Edi yalan söylediğini anlamıştı ama belli etmedi. Daha önemli şeyler varken bu tartışılamazdı.

-Tamam, hadi atmosfere geldik ama bundan sonra ne yapacağız? Buraları hiç anlatmadın.

-Öncelikle senin hemen oradan uzaklaşman gerekecek çünkü insanlar senin yaydığın ısı ve ışıktan çoktan düşeceğin yere bir ekip yolladılar bile. Eğer oradan hemen uzaklaşamazsan güçlerinin keyfini çıkaramadan geçen savaşta kaybettiğin arkadaşlarının yanına hepimizi birden götürürsün. Bunu istemeyiz değil mi?

-Bunu sorman hata Ogun. Benle kibar konuş. Dediğin şeyleri yapıyorsam saygımdandır ve sen bana saygı duymazsan benim sana olan davranışlarımı değiştirirsin. Bunu istemezsin değil mi?

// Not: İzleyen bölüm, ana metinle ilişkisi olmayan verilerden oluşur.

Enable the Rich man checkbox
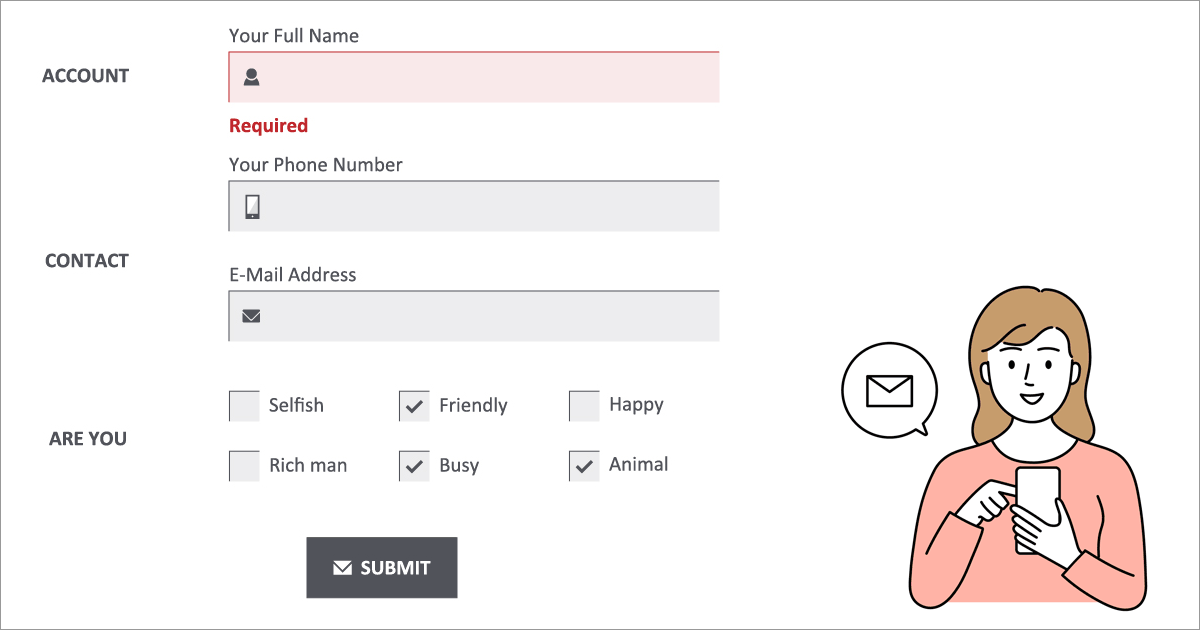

Ogun Edi'nin bu cesurluğuna hayrandı. Yine hayran kalmış ve bir şey diyememişti. Sonrasında kabul etse de Edi onu biraz korkutmuştu.

-Ogun bir an fazla sessizliğe gömüldün. Peki nereye kaçacağım?

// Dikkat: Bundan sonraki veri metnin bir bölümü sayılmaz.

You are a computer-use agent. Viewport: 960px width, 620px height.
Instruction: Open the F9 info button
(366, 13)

-Ha, bulunduğum yerin hemen yakınında bir kanalizasyon sistemi var. Oraya gireceksin ve kimseye gözükmeden oradan ilerleyeceğiz. Bu sayede kötü de olsa güvenilir bir yolculuk yapacağız. Her ihtimale karşı seni bulurlarsa da savaşacaksın.

Ogun bunu çok rahat söylemişti ama Edi bu kadar kolay olmadığını biliyordu. Her şeye rağmen bazı sıkıntılar çekecekti kesin. O sırada kapsül artık yanmaya dayanamamaya başladı.

-Edi, yere geldin sayılır. Sıkı tutun ve bilincini kaybetme. Hızlı olmamız lazım.

Edi bir şey demeden kendini güvenceye aldı. Sarsıntılar onu titretiyordu ve aniden yere çakıldı. Kuvvetle tavana çarparken boynuzları onu kurtardı. Kapsülden geriye sadece çevreye yayılmış yanan ve patlayan parçalar kalmıştı. Edi'nin başı dönüyordu ama Ogun'un de dediği gibi hızlı olmalıydı. On saniyede toparlanıp kendi halini düzeltip geçiş kapağını buldu. Haydi bakalım, neler yaşayacaktı...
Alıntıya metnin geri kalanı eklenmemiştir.